▸ Stated problem
Count the lines in the rows that contain the word "perform", and give only the number.

— START Entries supplied —

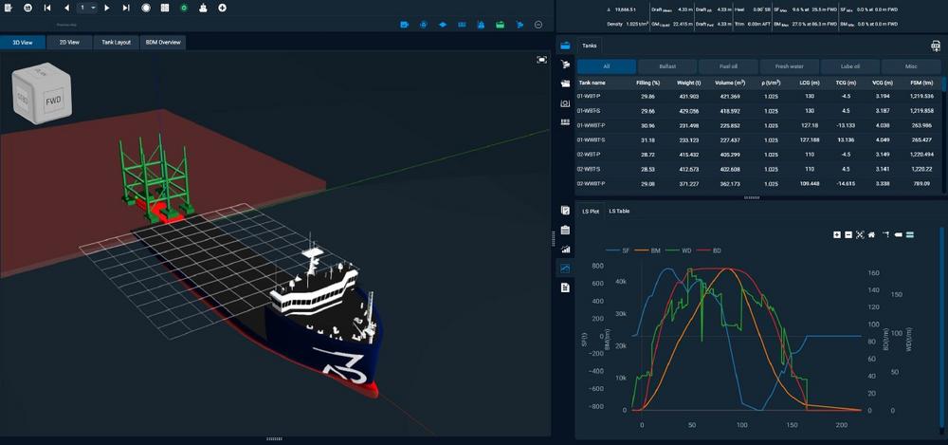This screenshot has height=445, width=948.
Task: Toggle the SF series in plot legend
Action: click(x=621, y=250)
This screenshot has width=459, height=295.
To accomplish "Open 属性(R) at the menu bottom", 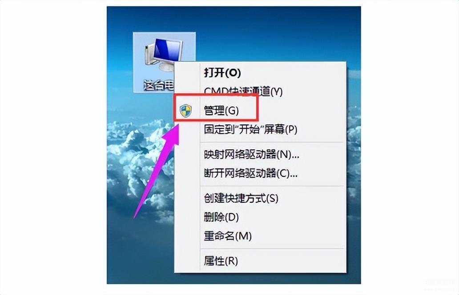I will click(221, 261).
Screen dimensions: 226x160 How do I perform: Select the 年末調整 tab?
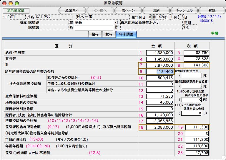[x=126, y=34]
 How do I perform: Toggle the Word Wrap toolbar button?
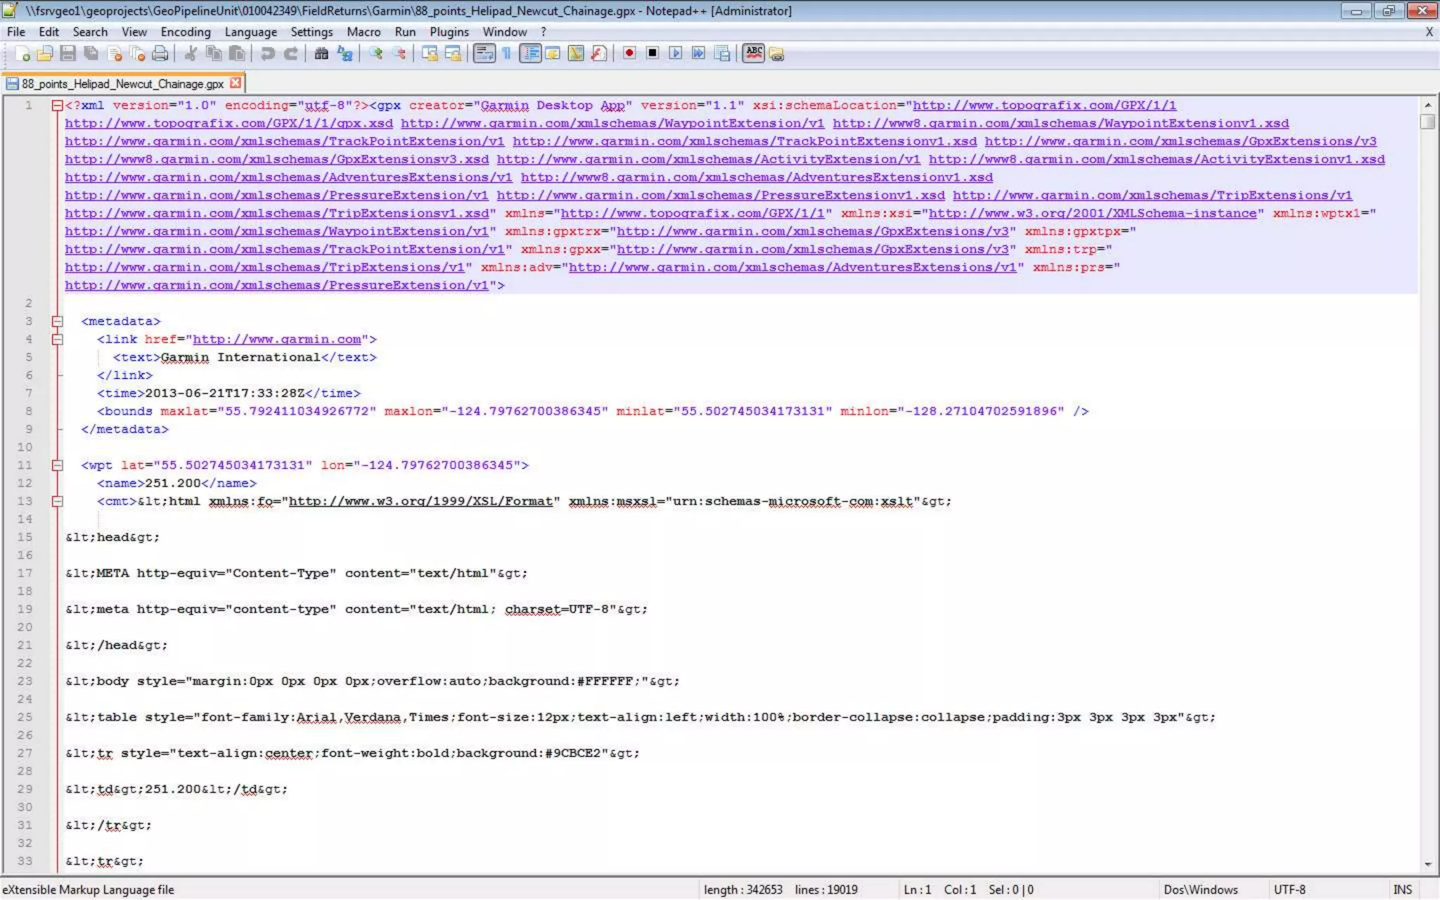(x=484, y=53)

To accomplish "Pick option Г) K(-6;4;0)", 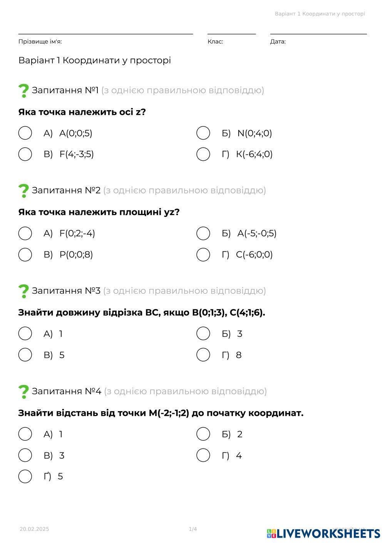I will (203, 154).
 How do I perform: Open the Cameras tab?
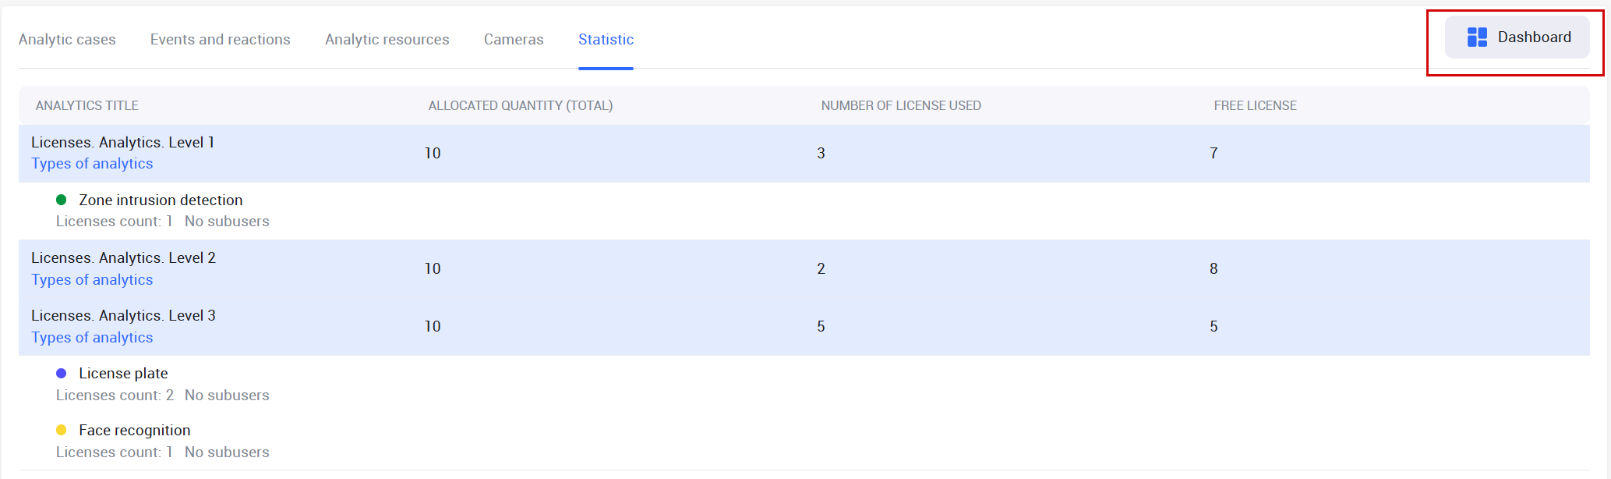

— END Entries supplied —

▸ Full output
3